When samples were brought to Britain in 1884 by the Mr. Duthie mentioned in the herbarium specimen label above, some were give to John McDougall, the flour miller, for evaluation as a malting grain. He noted that it sprouted well "but the colour comes off and so will not do for pale ales, but it would do well for stout. For feeding purposes it would be useful, although it would take time to remove prejudice for its colour"....
Regretfully Mr. Duthie conceded "The objection as to colour,alluded to in the report, is fatal to its value and will prevent it every being grown, except as a curiosity...."

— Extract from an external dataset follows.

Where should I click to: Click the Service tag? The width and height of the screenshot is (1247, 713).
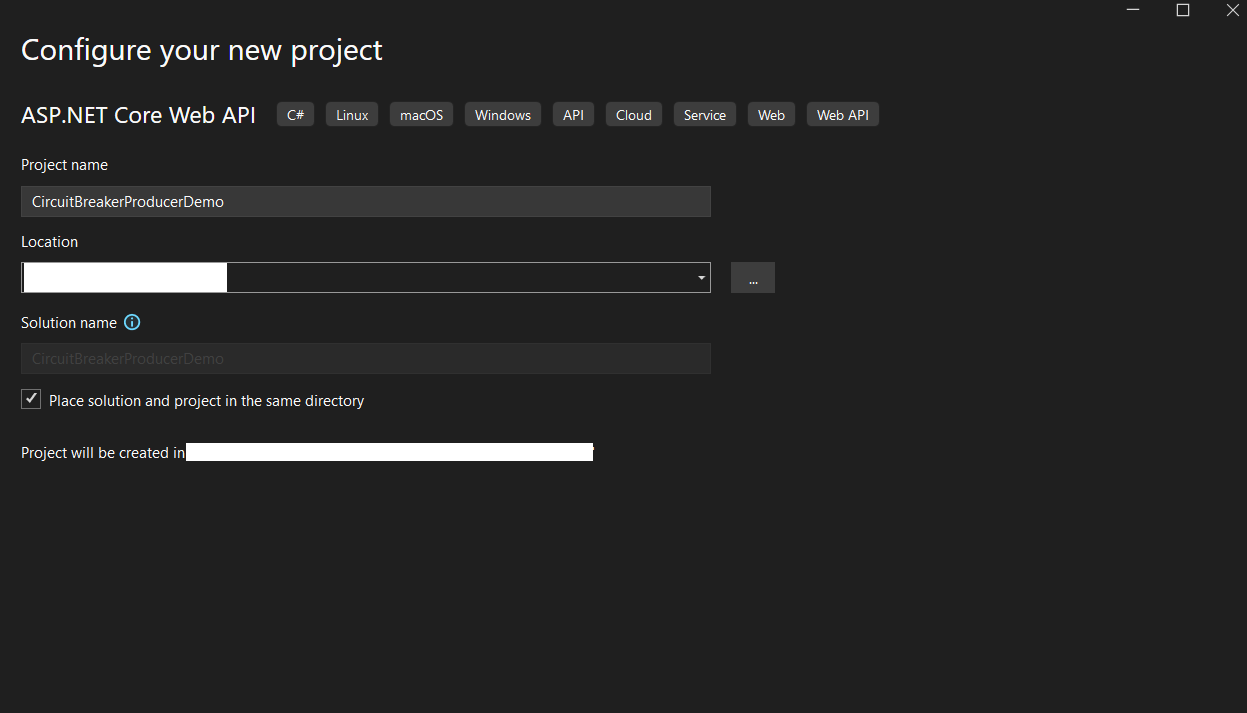pos(704,114)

There was, however, considerable interest in a white-grained variety of the huskless barley, which continues to this day in the malting industry, as evidenced by this research paper published in 2009 entitled 'Potential of Hull-less Barley Malt for use in Malt and Grain Whisky Production'. Huskless barley has come a long way in the last 8000 years.
Meanwhile, I'd love to get my hands on some viable seed of the purple-grained variety, to grow for its decorative properties in my garden.... as a curiosity, as Mr. Duthie suggested back in 1888.
The source of some of the above information is the Bulletin of Miscellaneous Information (Royal Gardens, Kew) No.23, 1888,pp. 271-273, which also contains more detailed information on Dr. Brown's anatomical studies on the grain.